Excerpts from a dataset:
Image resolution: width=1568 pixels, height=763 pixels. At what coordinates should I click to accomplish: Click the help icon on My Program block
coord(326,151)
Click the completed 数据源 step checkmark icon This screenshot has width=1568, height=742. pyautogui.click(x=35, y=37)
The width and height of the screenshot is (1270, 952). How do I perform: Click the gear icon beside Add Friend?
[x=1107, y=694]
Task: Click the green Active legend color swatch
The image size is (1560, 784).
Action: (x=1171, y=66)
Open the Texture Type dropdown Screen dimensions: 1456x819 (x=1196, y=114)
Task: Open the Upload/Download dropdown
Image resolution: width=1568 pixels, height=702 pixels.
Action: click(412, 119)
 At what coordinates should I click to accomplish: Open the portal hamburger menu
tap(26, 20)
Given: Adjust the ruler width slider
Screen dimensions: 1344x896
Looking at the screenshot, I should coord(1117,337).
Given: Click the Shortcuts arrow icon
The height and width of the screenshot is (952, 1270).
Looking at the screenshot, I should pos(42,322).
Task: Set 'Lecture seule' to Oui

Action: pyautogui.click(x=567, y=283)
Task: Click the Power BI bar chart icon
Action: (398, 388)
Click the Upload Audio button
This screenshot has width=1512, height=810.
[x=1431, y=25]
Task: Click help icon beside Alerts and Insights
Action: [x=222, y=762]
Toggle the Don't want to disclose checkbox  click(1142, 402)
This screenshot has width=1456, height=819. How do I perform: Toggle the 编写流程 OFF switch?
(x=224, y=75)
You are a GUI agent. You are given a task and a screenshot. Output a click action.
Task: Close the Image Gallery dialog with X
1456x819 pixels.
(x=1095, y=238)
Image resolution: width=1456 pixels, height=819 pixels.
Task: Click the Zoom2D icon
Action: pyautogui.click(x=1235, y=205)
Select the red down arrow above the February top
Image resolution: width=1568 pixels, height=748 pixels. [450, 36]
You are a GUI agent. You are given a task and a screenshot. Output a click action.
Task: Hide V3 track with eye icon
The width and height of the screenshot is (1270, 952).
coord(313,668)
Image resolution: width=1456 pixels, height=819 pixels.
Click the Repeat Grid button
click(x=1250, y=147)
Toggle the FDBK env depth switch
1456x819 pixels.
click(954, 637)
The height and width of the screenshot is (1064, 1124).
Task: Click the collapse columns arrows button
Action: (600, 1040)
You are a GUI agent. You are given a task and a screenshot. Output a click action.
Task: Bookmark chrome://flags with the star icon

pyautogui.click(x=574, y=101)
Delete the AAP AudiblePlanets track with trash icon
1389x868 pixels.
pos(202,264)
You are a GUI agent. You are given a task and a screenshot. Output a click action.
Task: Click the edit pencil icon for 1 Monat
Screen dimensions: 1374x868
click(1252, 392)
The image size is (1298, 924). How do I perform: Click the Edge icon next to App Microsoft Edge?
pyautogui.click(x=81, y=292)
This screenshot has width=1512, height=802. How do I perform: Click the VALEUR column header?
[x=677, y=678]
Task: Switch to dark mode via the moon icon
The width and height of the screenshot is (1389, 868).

• _Task details_:
Only the lines from the one containing "The image size is (1298, 924)." through the last line of the records are to be set down, exactly as they appear.

• _Task response_:
The image size is (1298, 924). How do I perform: Click the Edge icon next to App Microsoft Edge?
pyautogui.click(x=81, y=292)
This screenshot has width=1512, height=802. How do I perform: Click the VALEUR column header?
[x=677, y=678]
Task: Switch to dark mode via the moon icon
The width and height of the screenshot is (1389, 868).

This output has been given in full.